An exact copy is needed of the lines from the line holding "This screenshot has width=758, height=426." through the final line of the listing below, both included.

● ● ● ●

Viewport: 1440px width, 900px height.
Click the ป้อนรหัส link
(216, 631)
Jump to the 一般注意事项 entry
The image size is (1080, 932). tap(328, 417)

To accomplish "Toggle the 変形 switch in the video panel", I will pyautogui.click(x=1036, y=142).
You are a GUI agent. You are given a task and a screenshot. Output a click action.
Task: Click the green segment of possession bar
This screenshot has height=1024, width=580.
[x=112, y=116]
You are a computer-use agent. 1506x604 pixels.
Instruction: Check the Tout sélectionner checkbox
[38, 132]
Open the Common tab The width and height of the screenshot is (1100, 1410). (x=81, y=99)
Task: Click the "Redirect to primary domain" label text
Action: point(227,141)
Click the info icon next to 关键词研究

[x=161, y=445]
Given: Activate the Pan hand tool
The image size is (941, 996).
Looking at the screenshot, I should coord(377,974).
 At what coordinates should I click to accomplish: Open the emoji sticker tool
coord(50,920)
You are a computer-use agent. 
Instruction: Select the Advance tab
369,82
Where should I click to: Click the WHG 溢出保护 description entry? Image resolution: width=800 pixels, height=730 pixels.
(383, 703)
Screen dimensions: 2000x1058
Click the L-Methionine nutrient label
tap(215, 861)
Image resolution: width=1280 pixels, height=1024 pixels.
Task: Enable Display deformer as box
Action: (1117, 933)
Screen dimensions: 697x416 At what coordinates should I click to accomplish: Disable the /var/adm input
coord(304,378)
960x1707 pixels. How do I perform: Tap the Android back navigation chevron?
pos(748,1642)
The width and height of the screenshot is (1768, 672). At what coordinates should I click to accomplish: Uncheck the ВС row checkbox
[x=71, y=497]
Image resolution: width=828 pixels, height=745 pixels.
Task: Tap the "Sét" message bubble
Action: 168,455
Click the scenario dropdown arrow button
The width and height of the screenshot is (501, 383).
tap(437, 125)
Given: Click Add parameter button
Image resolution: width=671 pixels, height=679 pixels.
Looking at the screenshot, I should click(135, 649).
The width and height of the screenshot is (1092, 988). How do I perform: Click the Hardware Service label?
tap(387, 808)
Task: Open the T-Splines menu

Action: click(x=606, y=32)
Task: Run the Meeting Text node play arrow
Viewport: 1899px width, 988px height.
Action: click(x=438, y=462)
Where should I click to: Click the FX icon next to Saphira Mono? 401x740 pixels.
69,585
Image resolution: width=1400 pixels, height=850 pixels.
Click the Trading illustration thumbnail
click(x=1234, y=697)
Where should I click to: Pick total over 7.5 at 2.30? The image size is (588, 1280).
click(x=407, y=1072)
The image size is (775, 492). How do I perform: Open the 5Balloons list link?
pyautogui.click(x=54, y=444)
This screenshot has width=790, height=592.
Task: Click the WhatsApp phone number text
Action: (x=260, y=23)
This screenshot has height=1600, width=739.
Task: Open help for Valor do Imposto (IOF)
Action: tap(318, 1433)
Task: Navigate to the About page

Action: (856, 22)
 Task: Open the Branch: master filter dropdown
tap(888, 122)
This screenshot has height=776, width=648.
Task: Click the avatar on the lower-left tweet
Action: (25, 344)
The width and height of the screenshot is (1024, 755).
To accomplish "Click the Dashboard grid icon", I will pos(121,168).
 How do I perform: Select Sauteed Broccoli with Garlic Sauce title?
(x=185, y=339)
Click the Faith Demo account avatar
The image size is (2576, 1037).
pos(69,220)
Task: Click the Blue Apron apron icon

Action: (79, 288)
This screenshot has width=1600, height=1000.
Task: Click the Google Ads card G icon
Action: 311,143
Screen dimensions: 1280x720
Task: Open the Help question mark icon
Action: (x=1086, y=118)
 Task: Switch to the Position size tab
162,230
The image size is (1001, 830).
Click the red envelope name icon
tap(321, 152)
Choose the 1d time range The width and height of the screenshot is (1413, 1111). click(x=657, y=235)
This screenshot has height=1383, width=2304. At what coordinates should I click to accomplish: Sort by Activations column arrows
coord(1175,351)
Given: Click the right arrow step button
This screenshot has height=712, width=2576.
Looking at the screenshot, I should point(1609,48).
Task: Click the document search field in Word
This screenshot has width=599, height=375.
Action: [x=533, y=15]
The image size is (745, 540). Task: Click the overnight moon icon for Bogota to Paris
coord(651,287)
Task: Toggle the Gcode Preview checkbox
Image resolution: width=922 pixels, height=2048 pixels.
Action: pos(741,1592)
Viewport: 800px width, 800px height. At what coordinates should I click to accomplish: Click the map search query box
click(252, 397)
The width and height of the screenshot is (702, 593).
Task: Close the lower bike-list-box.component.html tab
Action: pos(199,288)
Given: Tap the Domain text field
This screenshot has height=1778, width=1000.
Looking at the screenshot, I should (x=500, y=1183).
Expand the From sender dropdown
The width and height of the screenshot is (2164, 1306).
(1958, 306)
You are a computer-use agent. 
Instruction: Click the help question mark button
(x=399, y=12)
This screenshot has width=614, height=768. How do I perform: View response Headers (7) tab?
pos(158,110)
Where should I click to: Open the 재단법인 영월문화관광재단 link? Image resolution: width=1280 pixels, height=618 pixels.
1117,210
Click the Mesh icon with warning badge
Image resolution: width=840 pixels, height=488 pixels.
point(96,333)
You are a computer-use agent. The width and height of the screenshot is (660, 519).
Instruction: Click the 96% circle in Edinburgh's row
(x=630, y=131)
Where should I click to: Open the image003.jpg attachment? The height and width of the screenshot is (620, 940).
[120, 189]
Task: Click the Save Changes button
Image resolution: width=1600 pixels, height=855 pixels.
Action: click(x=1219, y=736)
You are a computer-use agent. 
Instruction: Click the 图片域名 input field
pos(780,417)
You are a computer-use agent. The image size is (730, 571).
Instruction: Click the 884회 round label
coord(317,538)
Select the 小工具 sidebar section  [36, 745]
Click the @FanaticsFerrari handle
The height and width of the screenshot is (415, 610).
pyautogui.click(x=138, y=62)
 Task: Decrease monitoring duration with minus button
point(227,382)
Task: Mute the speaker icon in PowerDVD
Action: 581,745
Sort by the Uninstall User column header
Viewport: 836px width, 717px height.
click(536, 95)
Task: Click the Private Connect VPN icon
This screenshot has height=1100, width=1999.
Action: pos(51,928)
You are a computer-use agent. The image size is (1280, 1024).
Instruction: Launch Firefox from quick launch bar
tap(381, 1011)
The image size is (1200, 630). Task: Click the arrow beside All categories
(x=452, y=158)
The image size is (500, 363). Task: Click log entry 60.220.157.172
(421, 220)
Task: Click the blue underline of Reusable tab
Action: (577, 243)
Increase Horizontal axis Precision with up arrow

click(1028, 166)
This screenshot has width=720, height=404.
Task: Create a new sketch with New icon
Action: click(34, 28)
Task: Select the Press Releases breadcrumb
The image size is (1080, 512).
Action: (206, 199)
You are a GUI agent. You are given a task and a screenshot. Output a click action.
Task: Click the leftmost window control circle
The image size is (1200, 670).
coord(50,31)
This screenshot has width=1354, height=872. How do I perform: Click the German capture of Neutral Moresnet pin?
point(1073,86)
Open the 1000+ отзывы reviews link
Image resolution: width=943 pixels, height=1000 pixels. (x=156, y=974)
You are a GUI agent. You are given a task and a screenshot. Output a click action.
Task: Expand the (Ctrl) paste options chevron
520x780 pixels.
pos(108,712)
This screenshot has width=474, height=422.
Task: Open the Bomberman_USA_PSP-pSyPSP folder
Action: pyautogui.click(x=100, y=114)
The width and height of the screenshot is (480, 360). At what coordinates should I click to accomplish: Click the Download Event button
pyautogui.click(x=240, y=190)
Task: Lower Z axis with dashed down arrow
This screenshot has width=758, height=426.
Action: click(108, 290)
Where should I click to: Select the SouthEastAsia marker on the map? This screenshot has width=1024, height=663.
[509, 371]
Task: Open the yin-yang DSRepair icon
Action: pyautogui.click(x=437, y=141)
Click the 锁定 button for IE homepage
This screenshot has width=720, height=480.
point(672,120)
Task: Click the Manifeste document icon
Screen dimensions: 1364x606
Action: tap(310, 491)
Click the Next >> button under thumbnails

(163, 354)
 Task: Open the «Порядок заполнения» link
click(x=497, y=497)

● ● ● ●

▶ Task solution
This screenshot has width=758, height=426.
Action: click(108, 290)
Where should I click to: Select the SouthEastAsia marker on the map? This screenshot has width=1024, height=663.
[509, 371]
Task: Open the yin-yang DSRepair icon
Action: pyautogui.click(x=437, y=141)
Click the 锁定 button for IE homepage
This screenshot has width=720, height=480.
point(672,120)
Task: Click the Manifeste document icon
Screen dimensions: 1364x606
Action: tap(310, 491)
Click the Next >> button under thumbnails

(163, 354)
 Task: Open the «Порядок заполнения» link
click(x=497, y=497)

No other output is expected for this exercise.